At this point, a burly man sitting next to me interrupted. He protested that I was using big words, which made me an intellectual snob. But I had just gotten to the good part, and I was determined to finish. I asked him to please be quiet or leave because I wasn't done yet. Frankly, I was surprised at my own assertiveness. After all, these were tough-looking men! I continued:
I'm not in a hurry to die. I love my family and friends, and I want to stay here as long as my soul requires it of me. I'm excited about life, and I want to achieve my life purpose to the best of my ability. When I meet the Light again, I will be happy to show it everything I've learned.

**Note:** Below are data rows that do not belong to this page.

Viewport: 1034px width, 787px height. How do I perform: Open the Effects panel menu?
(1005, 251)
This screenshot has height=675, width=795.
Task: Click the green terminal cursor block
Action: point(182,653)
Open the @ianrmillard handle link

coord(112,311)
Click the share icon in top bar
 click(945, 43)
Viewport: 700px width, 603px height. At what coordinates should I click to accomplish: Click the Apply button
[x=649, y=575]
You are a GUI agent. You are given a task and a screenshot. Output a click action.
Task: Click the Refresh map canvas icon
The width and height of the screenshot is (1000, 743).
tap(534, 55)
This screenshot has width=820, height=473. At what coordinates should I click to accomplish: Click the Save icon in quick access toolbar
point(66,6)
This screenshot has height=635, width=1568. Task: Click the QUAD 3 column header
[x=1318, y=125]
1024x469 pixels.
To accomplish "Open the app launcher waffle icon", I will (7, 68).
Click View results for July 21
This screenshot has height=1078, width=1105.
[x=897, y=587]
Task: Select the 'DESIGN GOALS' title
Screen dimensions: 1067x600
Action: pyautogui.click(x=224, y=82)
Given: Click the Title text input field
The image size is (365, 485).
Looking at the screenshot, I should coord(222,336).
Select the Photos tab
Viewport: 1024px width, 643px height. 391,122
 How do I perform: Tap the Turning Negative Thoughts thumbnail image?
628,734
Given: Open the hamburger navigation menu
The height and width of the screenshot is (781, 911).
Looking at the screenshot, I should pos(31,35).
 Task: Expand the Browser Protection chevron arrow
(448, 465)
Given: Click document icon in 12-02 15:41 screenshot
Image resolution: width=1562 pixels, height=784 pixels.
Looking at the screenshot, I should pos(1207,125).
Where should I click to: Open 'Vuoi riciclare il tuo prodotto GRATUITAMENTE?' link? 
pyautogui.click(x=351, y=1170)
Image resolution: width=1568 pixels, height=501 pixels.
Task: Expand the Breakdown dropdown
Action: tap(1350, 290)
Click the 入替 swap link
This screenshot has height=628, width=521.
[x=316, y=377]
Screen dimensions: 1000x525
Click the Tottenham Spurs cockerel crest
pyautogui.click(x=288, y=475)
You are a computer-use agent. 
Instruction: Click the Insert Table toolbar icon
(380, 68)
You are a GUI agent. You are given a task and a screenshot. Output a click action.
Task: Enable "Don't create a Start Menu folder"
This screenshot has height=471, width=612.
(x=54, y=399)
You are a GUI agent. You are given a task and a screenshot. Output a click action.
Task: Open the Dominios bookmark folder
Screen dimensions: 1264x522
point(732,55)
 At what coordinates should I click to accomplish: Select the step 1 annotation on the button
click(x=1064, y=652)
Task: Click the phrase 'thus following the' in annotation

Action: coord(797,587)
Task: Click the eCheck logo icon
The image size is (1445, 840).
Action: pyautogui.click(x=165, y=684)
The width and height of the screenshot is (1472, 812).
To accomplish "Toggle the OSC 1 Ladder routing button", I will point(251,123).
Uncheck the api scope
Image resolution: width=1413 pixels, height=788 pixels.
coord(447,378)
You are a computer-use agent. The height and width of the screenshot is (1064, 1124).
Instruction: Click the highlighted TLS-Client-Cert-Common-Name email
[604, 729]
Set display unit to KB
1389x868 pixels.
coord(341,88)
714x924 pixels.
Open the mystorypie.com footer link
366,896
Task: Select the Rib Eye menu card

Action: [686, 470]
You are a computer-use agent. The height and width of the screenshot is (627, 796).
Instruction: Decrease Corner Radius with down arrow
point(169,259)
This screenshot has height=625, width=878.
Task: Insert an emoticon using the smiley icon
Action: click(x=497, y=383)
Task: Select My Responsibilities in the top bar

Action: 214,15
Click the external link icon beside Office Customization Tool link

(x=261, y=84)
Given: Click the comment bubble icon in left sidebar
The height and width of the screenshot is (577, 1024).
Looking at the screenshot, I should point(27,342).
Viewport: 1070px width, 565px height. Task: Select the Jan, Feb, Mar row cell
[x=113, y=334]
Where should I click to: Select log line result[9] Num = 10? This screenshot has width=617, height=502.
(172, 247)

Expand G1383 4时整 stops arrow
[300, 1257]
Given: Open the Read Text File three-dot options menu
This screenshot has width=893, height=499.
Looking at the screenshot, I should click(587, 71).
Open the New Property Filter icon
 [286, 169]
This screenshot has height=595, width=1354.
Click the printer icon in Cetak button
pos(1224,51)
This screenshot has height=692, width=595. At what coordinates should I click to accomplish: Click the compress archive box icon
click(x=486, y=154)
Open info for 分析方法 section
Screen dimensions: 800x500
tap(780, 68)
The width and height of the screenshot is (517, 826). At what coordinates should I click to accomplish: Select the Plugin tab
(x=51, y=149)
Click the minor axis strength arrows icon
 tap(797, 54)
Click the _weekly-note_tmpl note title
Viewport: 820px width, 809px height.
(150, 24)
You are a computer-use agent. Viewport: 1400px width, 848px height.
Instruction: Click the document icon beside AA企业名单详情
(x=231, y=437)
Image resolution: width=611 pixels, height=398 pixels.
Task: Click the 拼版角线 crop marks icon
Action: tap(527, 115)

I know that the Light loves me unconditionally and does not judge me. I discovered in the tunnel that I am the one who judges myself. I was forgiven for everything in my past, as well as everything in my future. That blew me away because I was forgiven for things I hadn't even done yet!
This makes it possible for me to make big changes in my life and move forward at a rapid pace without fearing that I might do it wrong. It's impossible for me to make a mistake that would prevent the Light from loving me.
When I do something that could be called a mistake, the future shifts to accomodate it, and new opportunities appear. There's no way I can fail because there is always another opportunity. Even death is not a failure. It's just a new avenue of growth in another dimension.
At this point, I was overwhelmed with a feeling of gratitude for my life. None of these realizations would have come to me without my health problems. How could I ever be ashamed of my health problems again? I didn't even feel ashamed in front of this group of mean men.
Dream Interpretation
As I began to wake up, I immediately started to do dream analysis. The first thing I realized was that the men represented my Inner Critic. The men attempted to shame and silence me in many ways - by avoiding eye contact, interrupting me, threatening to walk out, and refusing to acknowledge or support what I was saying. (Hey, that sounds like the narcissists in my life....)
The dream gave me an opportunity to talk back to my inner critic. It also helped me feel gratitude for my blessings. Maybe I could only feel that much gratitude while in the dream state with the waking ego turned off. Recalling the dream after I awoke made the unconscious feelings of gratitude conscious.
The Challenges of Chronic Illness
Chronic illness is a challenge that we would prefer to do without. But like all challenges, it contains within it an opportunity to advance our consciousness. Research shows that people with the highest levels of cognitive development are those who have overcome the most difficult challenges.
One of my favorite books is Grace and Grit by Ken Wilber, which is the story of Treya Wilber's five-year battle with breast cancer. It's an inspiring story of personal growth.
I know how incredibly discouraging it is to live with chronic illness. And it's okay to get upset about it. Once in a while, I have a little rant, and then I do some Voice Dialogue or the emotional healing process.
When I'm ready to come back to a more positive view, I think of famous people who also suffered. I appreciate this story about Fyodor Dostoyevski. He said, "To be a human being among people and to remain one forever, no matter in what circumstances, not to grow despondent and not to lose heart - that's what life is all about, that's its task."